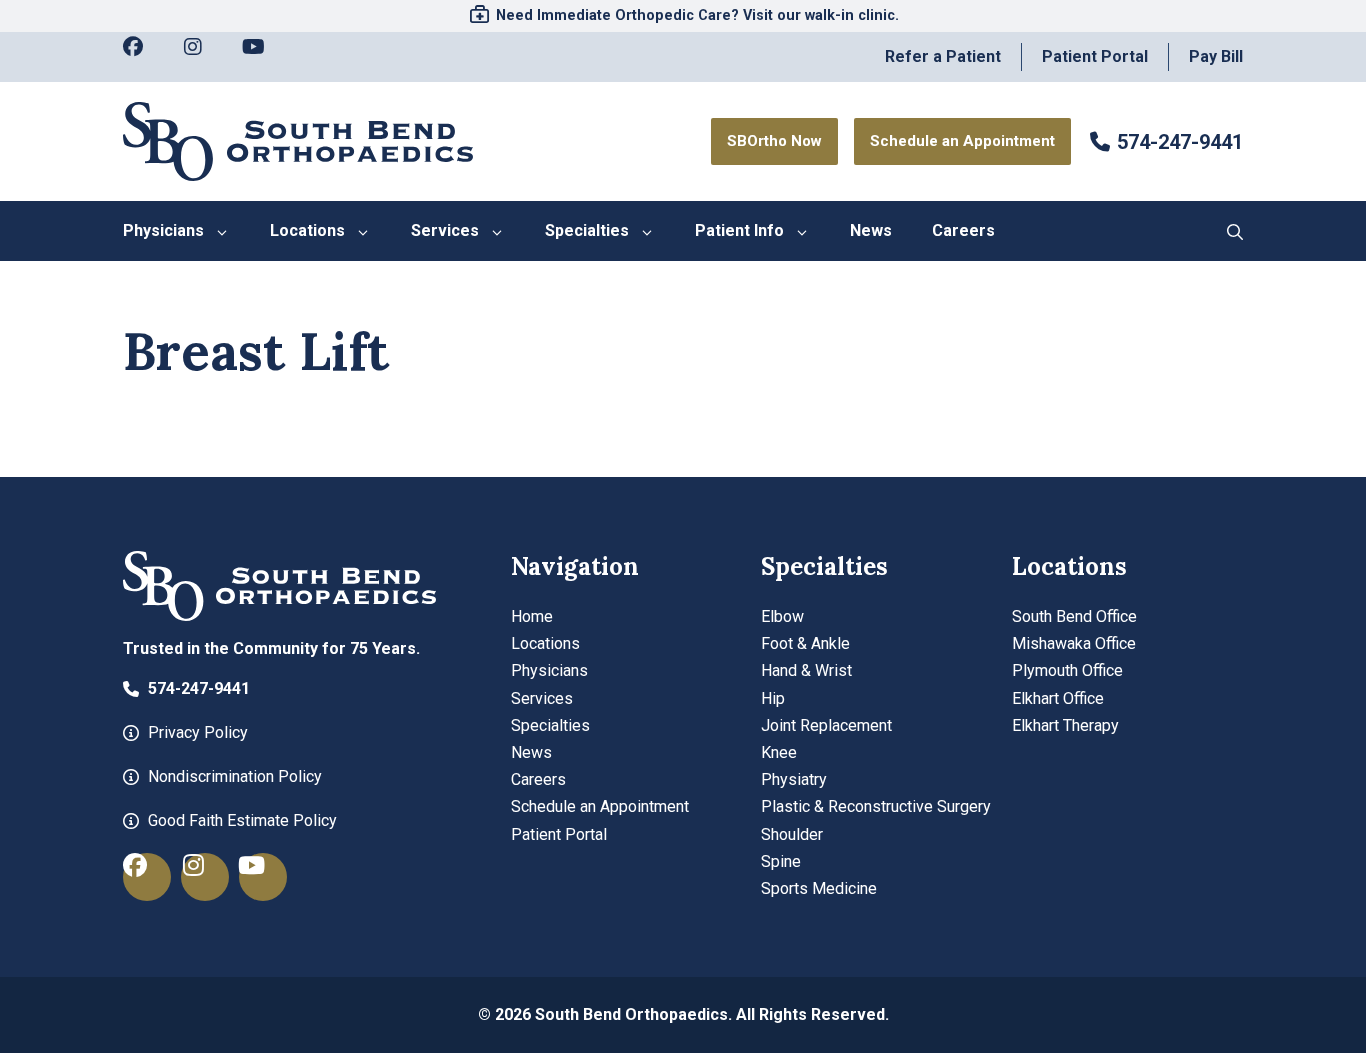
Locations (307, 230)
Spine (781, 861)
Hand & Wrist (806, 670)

....

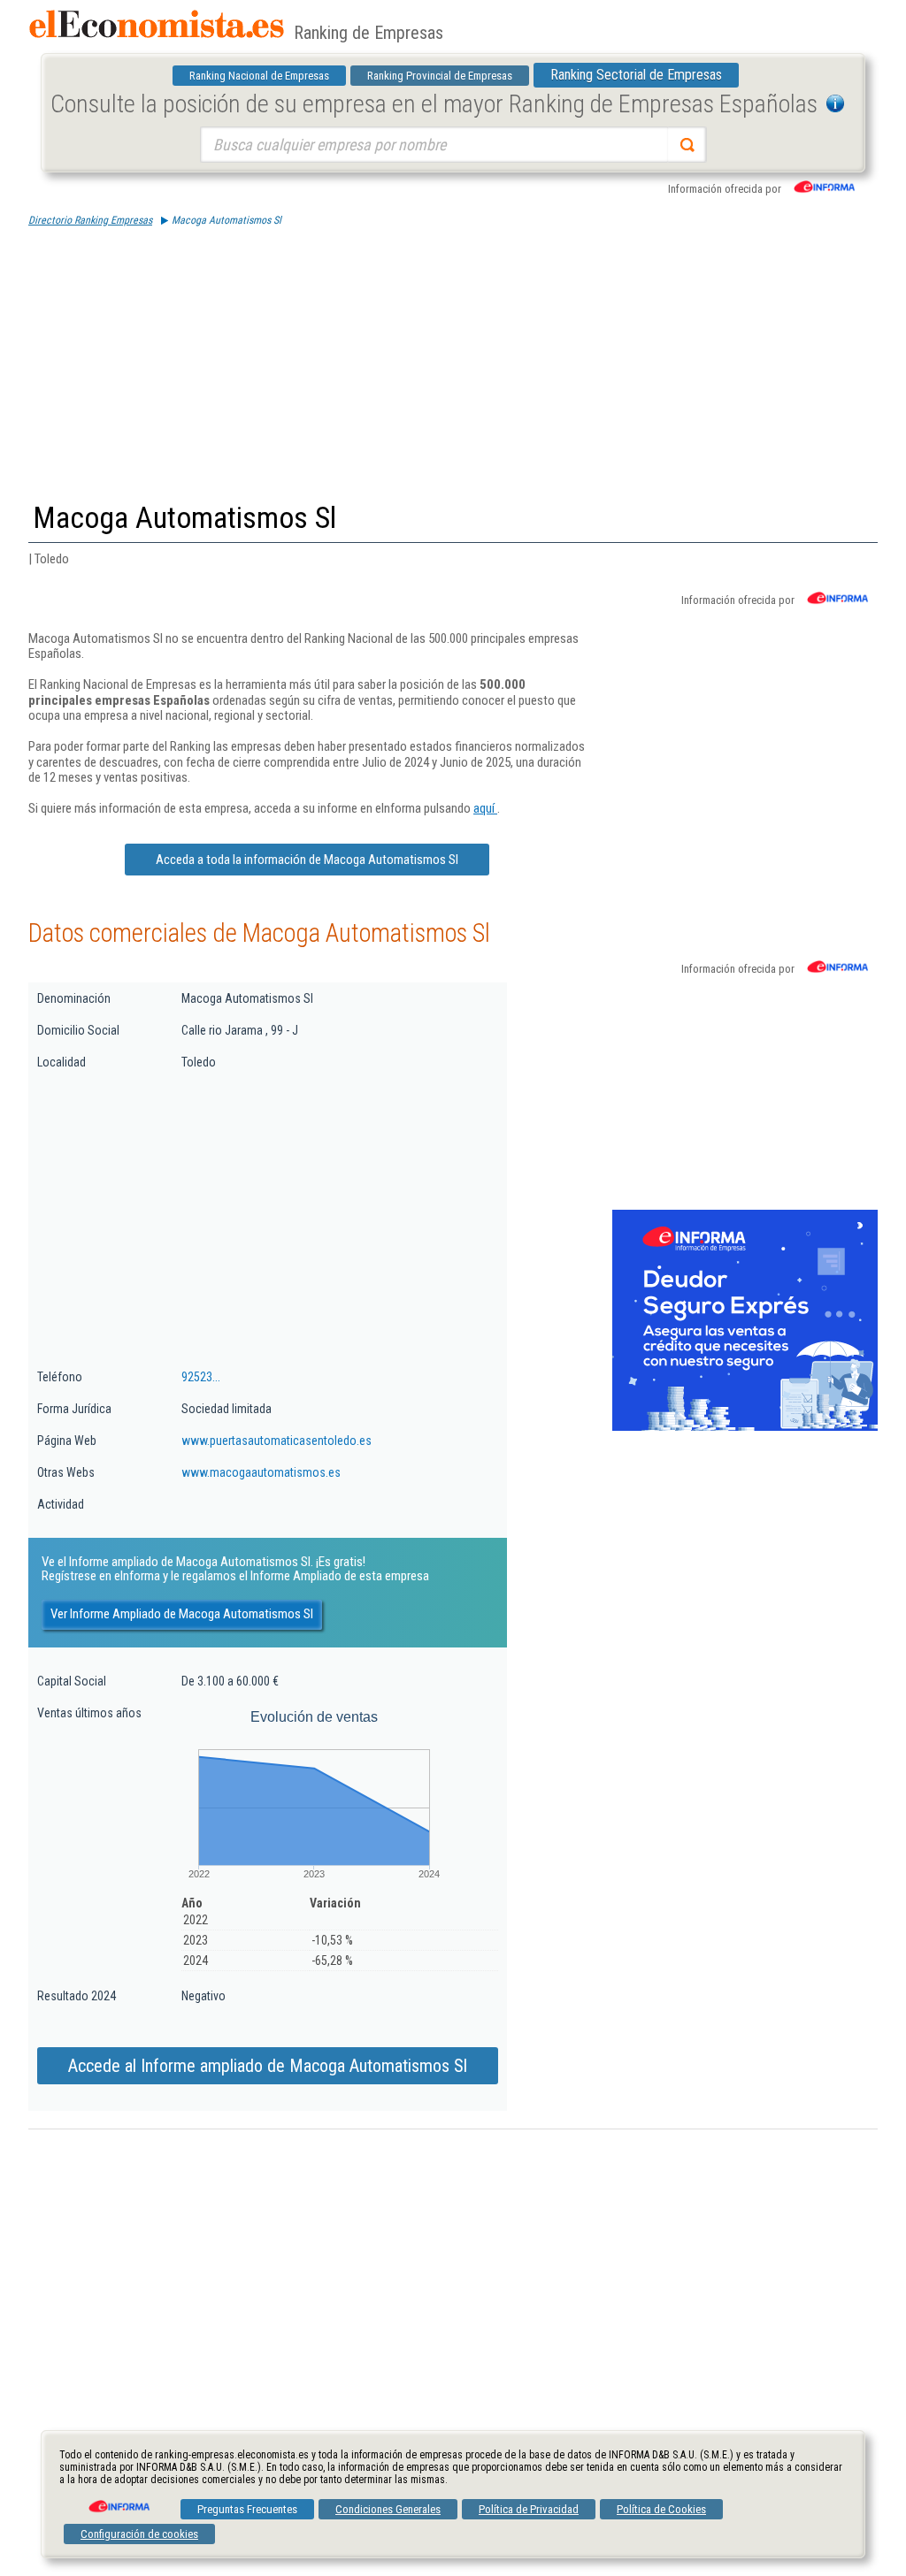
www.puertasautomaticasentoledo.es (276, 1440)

....

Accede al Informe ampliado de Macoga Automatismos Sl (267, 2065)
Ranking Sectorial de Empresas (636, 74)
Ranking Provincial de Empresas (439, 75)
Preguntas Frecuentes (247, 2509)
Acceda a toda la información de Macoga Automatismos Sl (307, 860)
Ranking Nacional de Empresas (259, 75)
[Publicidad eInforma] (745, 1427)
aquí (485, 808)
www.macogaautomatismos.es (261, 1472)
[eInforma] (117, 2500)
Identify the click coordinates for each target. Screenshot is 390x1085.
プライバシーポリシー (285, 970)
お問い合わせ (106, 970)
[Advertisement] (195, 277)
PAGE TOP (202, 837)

....

Leave out every line above except those from the line with "[eInforma] (117, 2500)" up to and including the line with "PAGE TOP (202, 837)", and copy those exactly.

Exercise answer.
[eInforma] (117, 2500)
Identify the click coordinates for each target. Screenshot is 390x1085.
プライバシーポリシー (285, 970)
お問い合わせ (106, 970)
[Advertisement] (195, 277)
PAGE TOP (202, 837)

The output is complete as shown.